▶ Exercise
Could the lines from the line bearing "Reject all (363, 2520)" to the end of the records below be copied exactly, with the pictures left out and no other lines added?

(Stored records)
------------------------
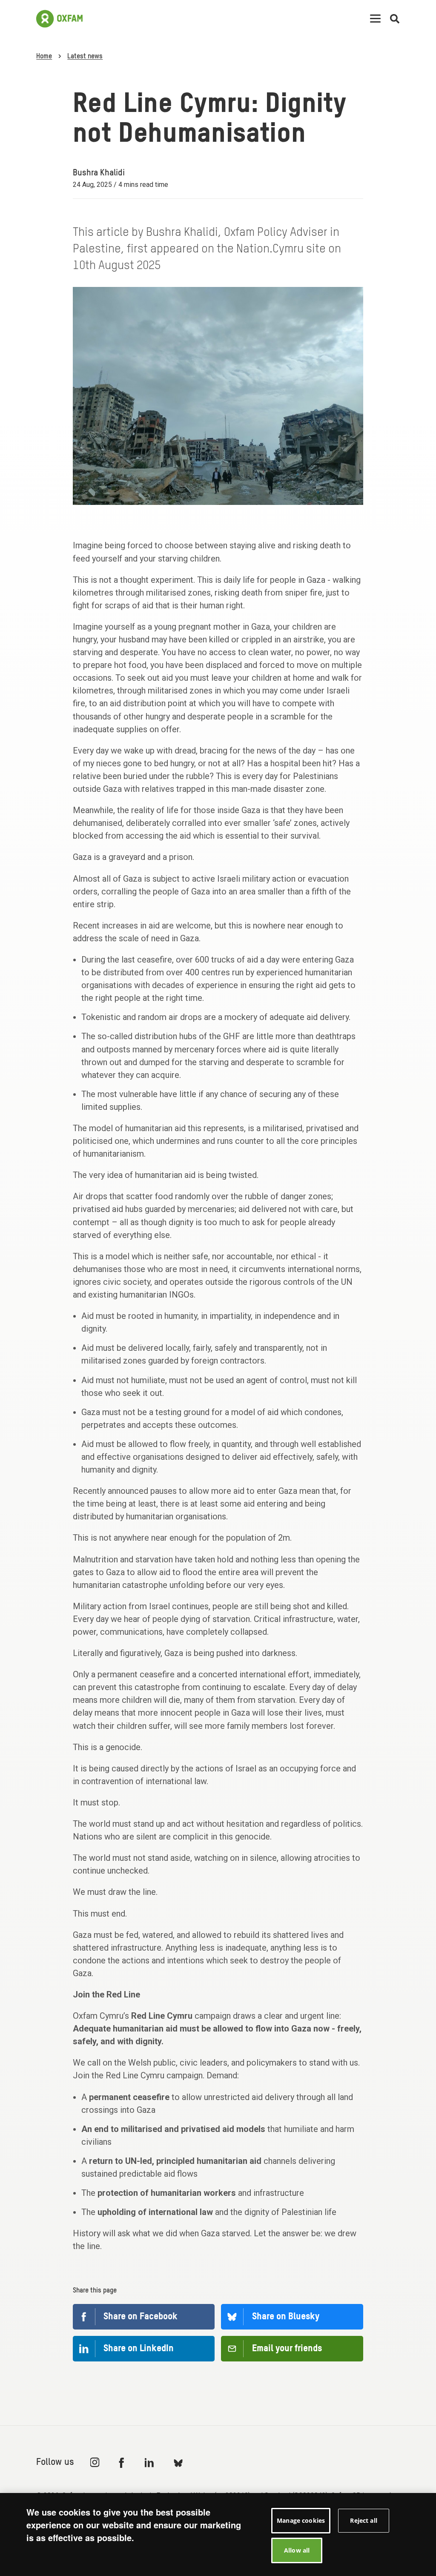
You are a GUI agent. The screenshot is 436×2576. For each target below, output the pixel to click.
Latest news (85, 56)
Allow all (297, 2550)
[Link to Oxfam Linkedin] (150, 2462)
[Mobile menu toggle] (375, 18)
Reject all (363, 2520)
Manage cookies (301, 2520)
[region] (218, 2534)
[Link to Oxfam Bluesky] (178, 2462)
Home (44, 56)
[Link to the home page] (59, 19)
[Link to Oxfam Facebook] (122, 2462)
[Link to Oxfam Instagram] (94, 2462)
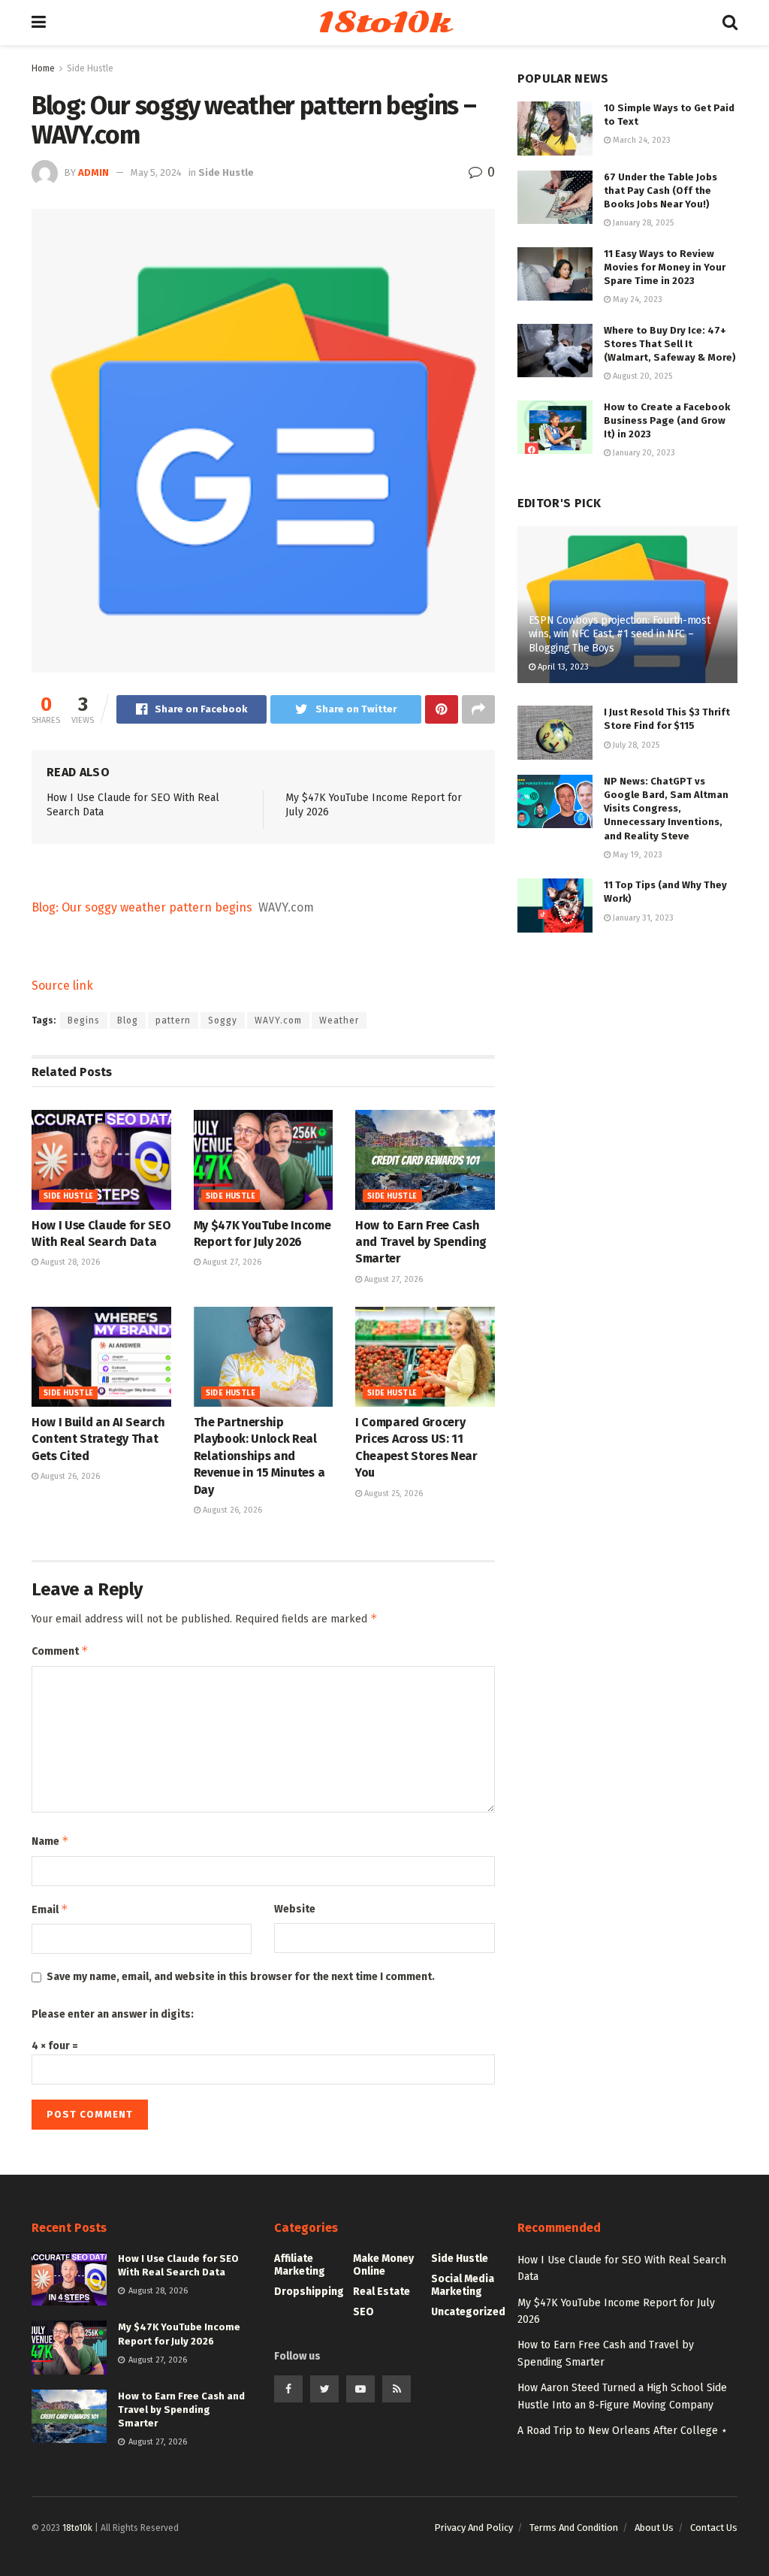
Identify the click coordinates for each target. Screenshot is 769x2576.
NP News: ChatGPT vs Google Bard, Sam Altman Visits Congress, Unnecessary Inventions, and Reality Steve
------------------------
▶ Exercise solution
Reject all (363, 2520)
Manage cookies (301, 2520)
[region] (218, 2534)
[Link to Oxfam Bluesky] (178, 2462)
Home (44, 56)
[Link to the home page] (59, 19)
[Link to Oxfam Facebook] (122, 2462)
[Link to Oxfam Instagram] (94, 2462)
Identify the click coordinates for each target. Screenshot is 769x2576.
NP News: ChatGPT vs Google Bard, Sam Altman Visits Congress, Unnecessary Inventions, and Reality Steve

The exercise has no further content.